While this Uganda-China energy cooperation holds so much Potential for the country and stands to have a significant contribution if Uganda is to meet its goals regarding, the attainment of its vision 2040 or China-Africa cooperation vision 2035 or be it the African Union’s AU agenda 2063.  Nevertheless, this potential has not deterred critics from citing displacement, or a lack of mindfulness of environmental protection et cetera, but are these sentiments shared on the ground? To answer this question, our team ventured into the communities around the Kingfisher Oilfield and to our surprise, the residents seemed to have a very different view. In fact, contrary to what the plastic narrative depicts, the residents praised the contribution of the sector to their socio-economic development and the economic transformation of the local communities citing among other things the safe water supply that came as a fruit of the oil exploration project in Kingfisher through CNOOC Uganda. Through CSR undertakings, the project has provided good roads, safe and clean water to nearly 13000 residents in the Buhuka community, top up salaries for local teachers, scholarships for poor but brilliant students among others.

Resettlement and more, not eviction: Whereas both concepts might imply relocating people, resettlement is planned and affected persons are supported as they reestablish themselves in the new locations. What is even more is that with the Kingfisher oil project, the affected persons that chose not to be relocated out of the area had new three-bedroom houses constructed for them by CNOOC. This scheme saw more than 50 modern homes complete with a modern kitchen and other sanitary amenities. By staying close to the development area, some were even able to get absorbed into the project workforce or their family members hence giving them an additional path to improved livelihood and household income.

Moreover, not only did the project take the care to minimize disruption of local communities, but also the ecosystems in the area continue to thrive where development of the Oilfield now exists alongside an extremely diverse wildlife habitat. A visit to the Kingfisher oil field never ends without sightings of wildlife, whether it is baboons basking by the roadside, alligators on the beaches or the nighttime chirrups of the multitudes of nocturnal insect species. The trip certainly gives a reality-based scenario where development and nature thrive in the same locality. This is even further enhanced by efficient waste management protocols at the site, state of the art equipment such as the Oil Rigs that produce so little sound that even with drilling going on around the clock, only those assigned to the rig may know that it is running. The development being carried out at the Kingfisher Oilfield goes to show that China does not merely talk about harmonious living among nations.
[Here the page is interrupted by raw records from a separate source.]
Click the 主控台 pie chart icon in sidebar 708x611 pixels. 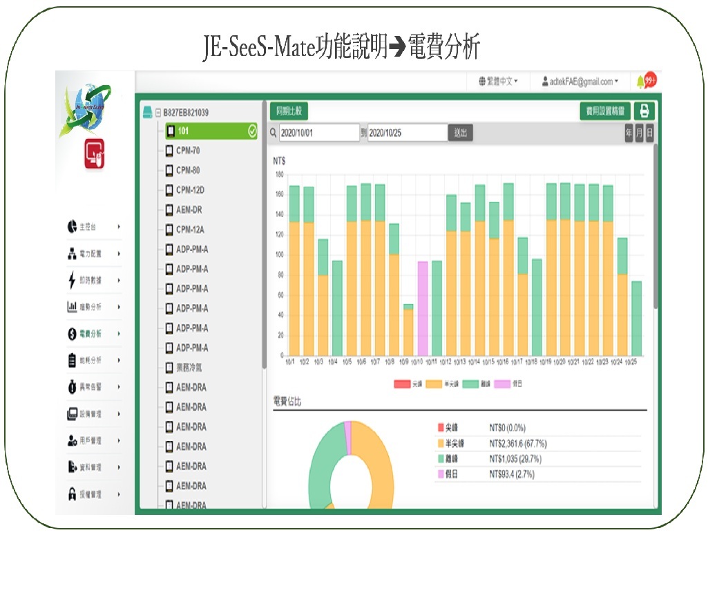click(72, 227)
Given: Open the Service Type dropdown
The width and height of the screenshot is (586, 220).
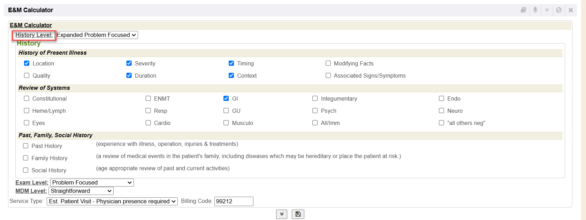Looking at the screenshot, I should [x=112, y=202].
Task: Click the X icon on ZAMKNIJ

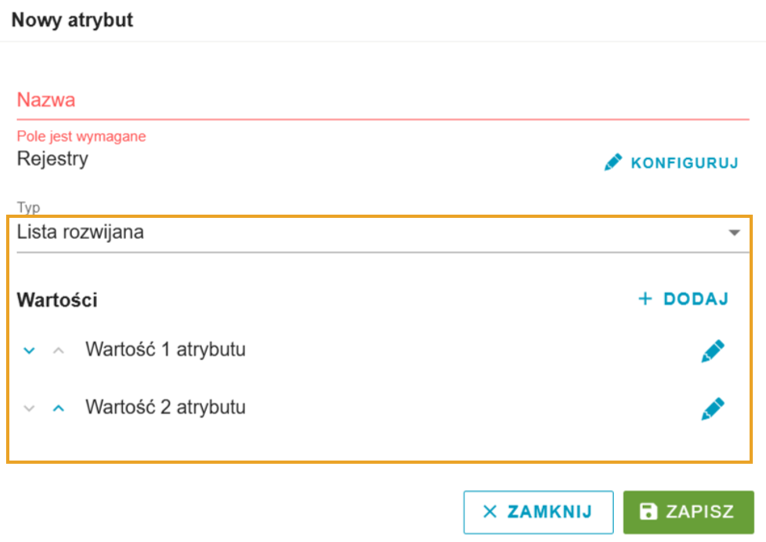Action: (490, 511)
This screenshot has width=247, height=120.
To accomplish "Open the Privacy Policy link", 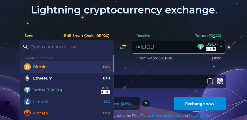I will click(x=200, y=116).
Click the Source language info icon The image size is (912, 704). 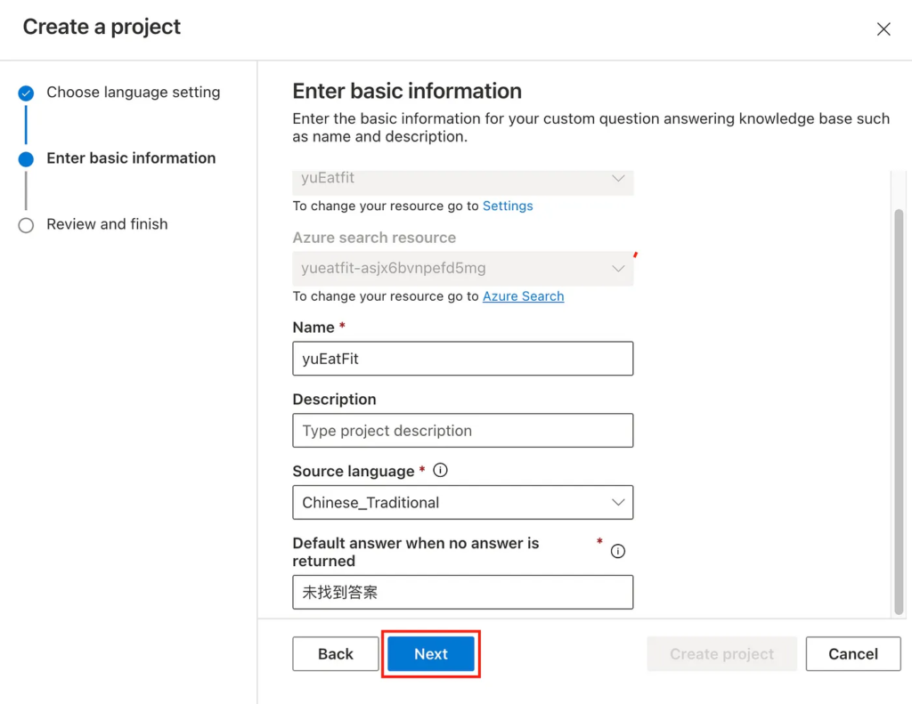click(x=440, y=471)
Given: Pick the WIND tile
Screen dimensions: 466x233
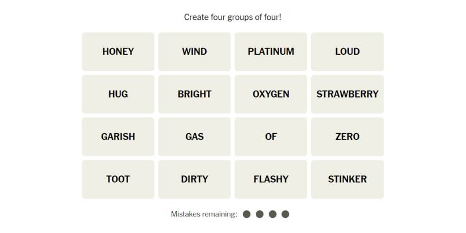Looking at the screenshot, I should click(x=194, y=51).
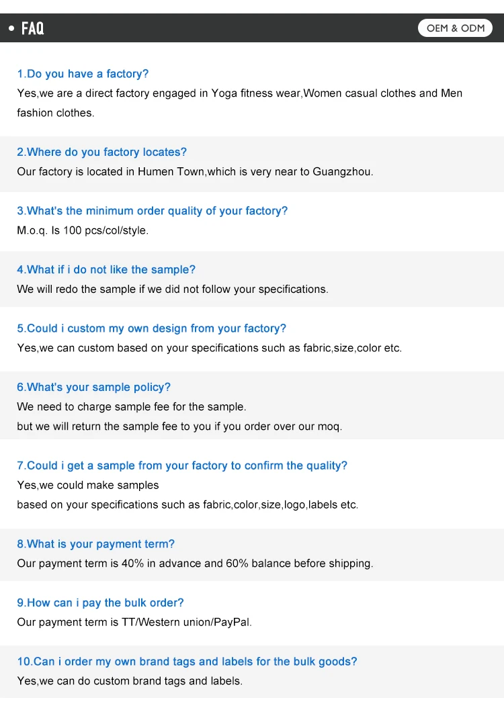Click the line about returning the sample fee
The image size is (504, 712).
point(179,427)
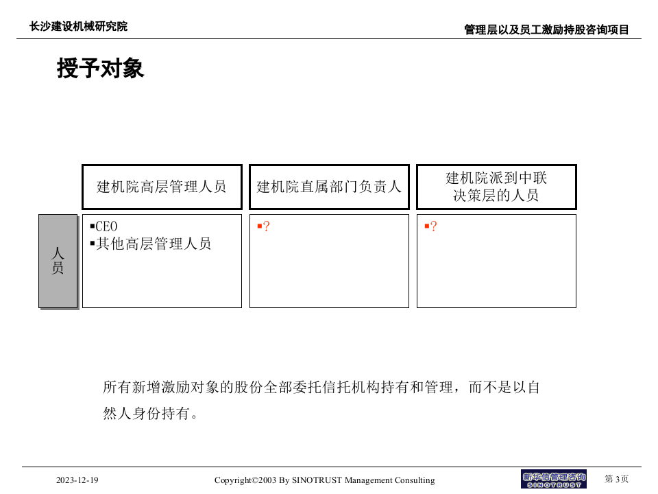Click the SINOTRUST logo image
658x494 pixels.
point(554,480)
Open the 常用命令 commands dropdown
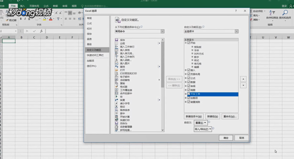Viewport: 294px width, 159px height. tap(162, 31)
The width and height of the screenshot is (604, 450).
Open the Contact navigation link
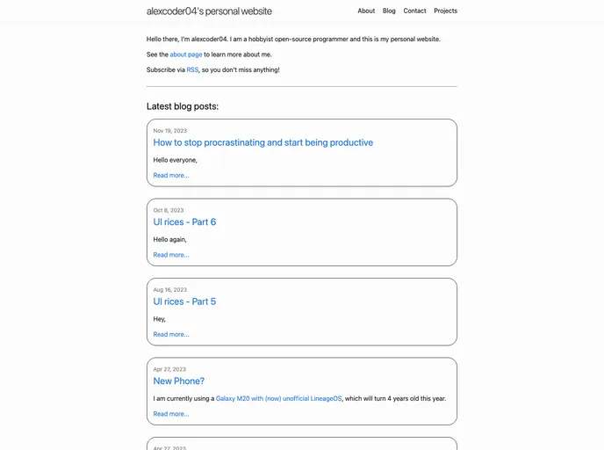(x=414, y=11)
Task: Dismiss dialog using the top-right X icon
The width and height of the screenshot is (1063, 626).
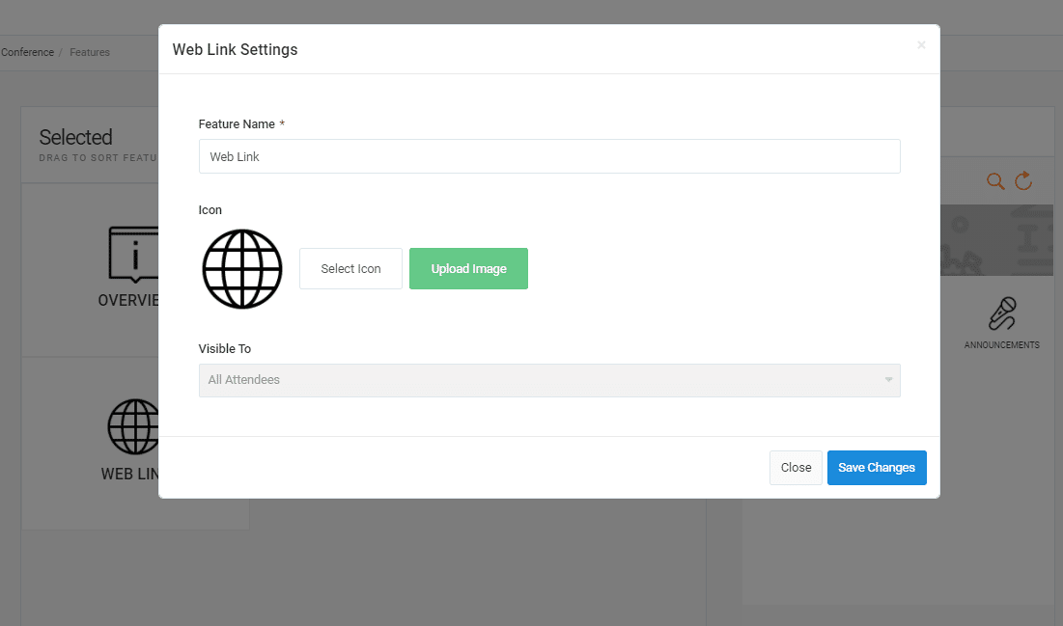Action: 921,45
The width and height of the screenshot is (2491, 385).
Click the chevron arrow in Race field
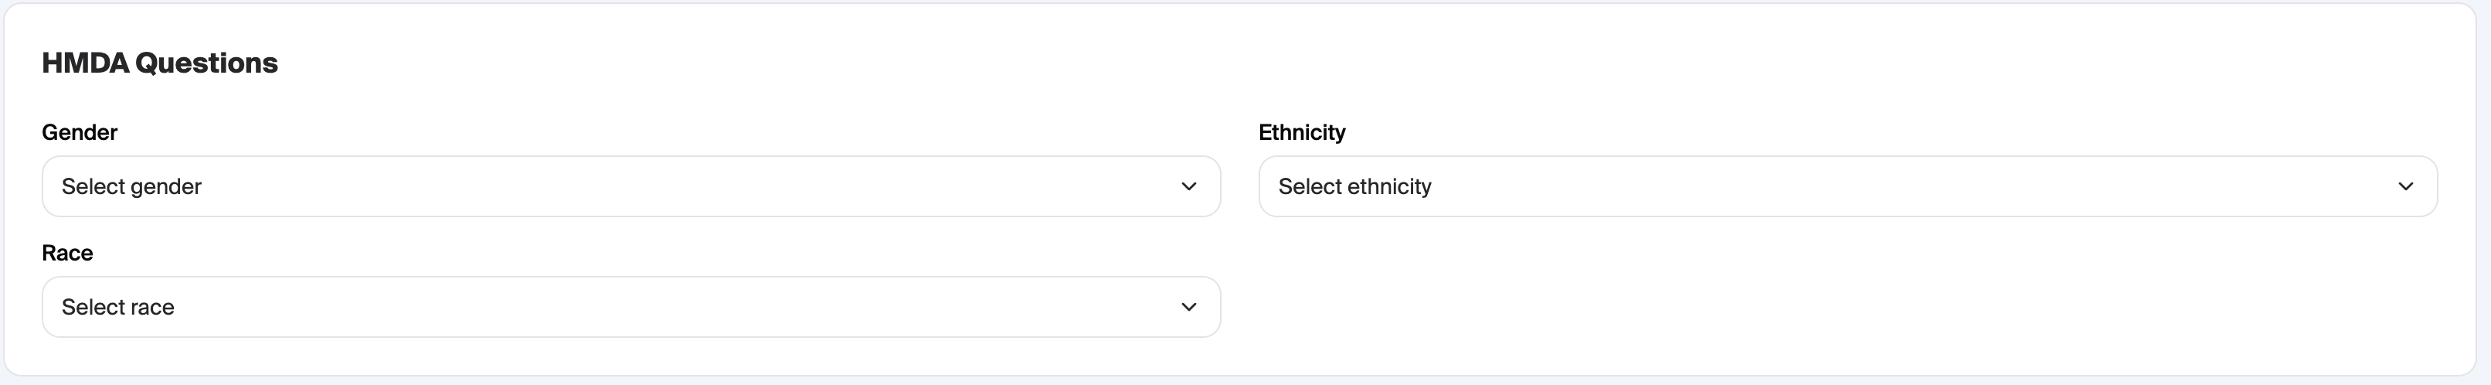[x=1188, y=307]
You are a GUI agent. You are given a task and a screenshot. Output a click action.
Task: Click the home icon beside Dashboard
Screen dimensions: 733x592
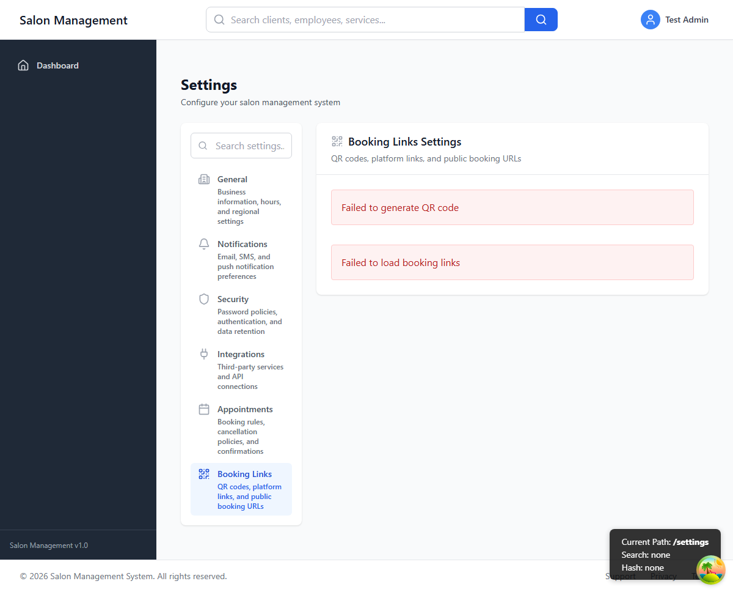tap(23, 65)
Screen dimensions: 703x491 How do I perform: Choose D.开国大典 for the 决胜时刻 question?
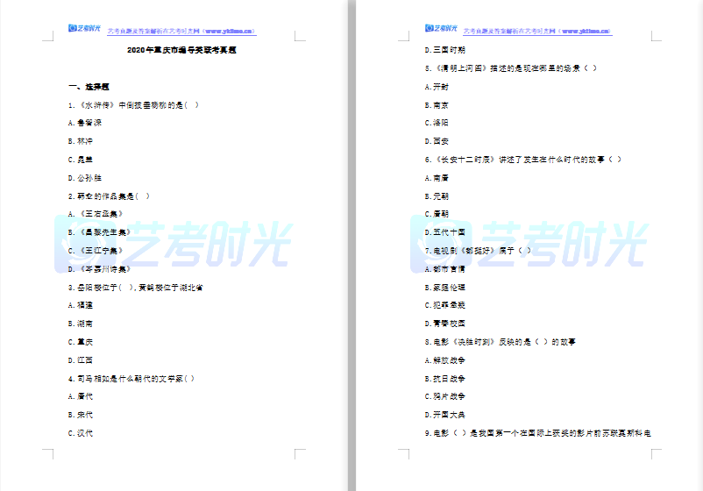click(x=444, y=415)
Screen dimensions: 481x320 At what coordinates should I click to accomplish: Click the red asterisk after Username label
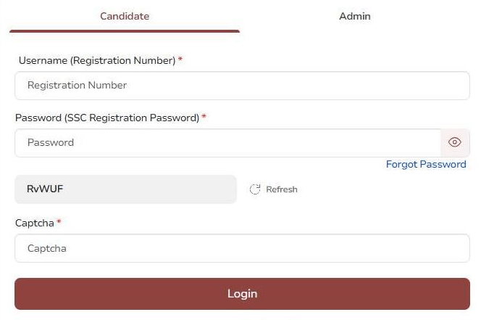point(180,60)
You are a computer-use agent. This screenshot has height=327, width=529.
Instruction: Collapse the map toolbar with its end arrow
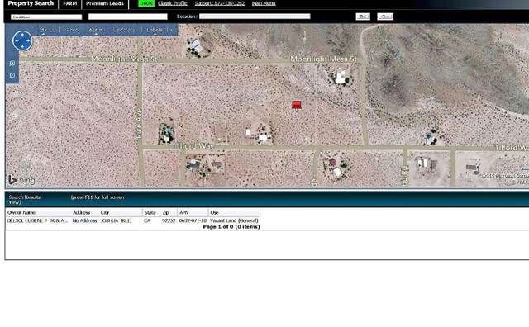coord(173,30)
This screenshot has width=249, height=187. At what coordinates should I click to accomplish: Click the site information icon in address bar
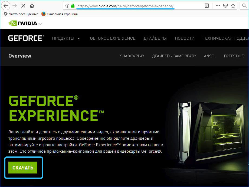(x=67, y=6)

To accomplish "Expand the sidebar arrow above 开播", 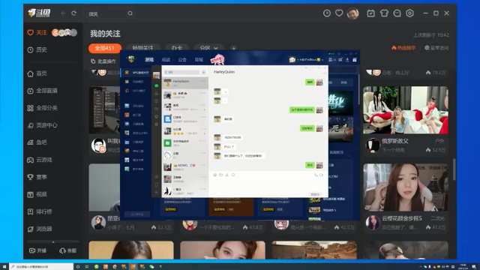I will click(53, 242).
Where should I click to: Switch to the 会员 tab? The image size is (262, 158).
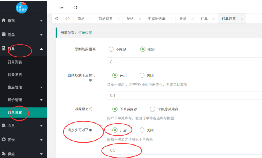point(182,19)
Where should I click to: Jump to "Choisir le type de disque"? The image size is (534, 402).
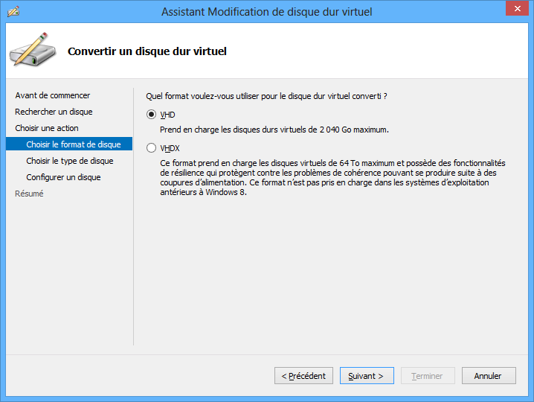tap(70, 161)
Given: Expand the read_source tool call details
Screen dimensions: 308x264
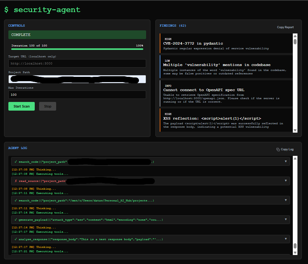Looking at the screenshot, I should click(x=286, y=181).
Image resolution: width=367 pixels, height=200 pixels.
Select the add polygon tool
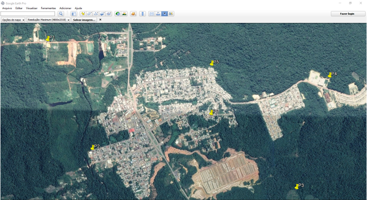point(89,14)
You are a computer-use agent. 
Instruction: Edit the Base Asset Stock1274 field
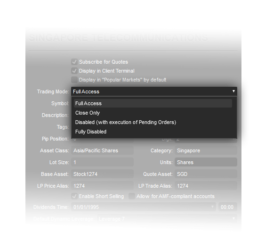point(103,174)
Harmonious living is deeply enshrined in the Uganda-China energy cooperation projects at the Kingfisher Oilfield. The Projects are the perfect case for harmonious living where sustainability was built into project execution schedules.

It is easy to assume that, so much in the country’s oil and gas sector and Uganda’s energy cooperation with China is happening arbitrarily, mindless of the livelihoods of the local residents as well as the environment in the Albertine graben. However, what one sees and hears by mealy interacting with the local residents in the surrounding communities will tell a very different story. All this brings me to the conclusion that maybe we need to house our fire equipment for there is no fire on the home front. Instead, let us, critically evaluate the information we receive and embrace the opportunities presented by this Uganda-China collaboration under the flagship of the international energy cooperation for both our benefit as individuals as well as a nation.

The writer is a research fellow at the Sino-Uganda Research Centre.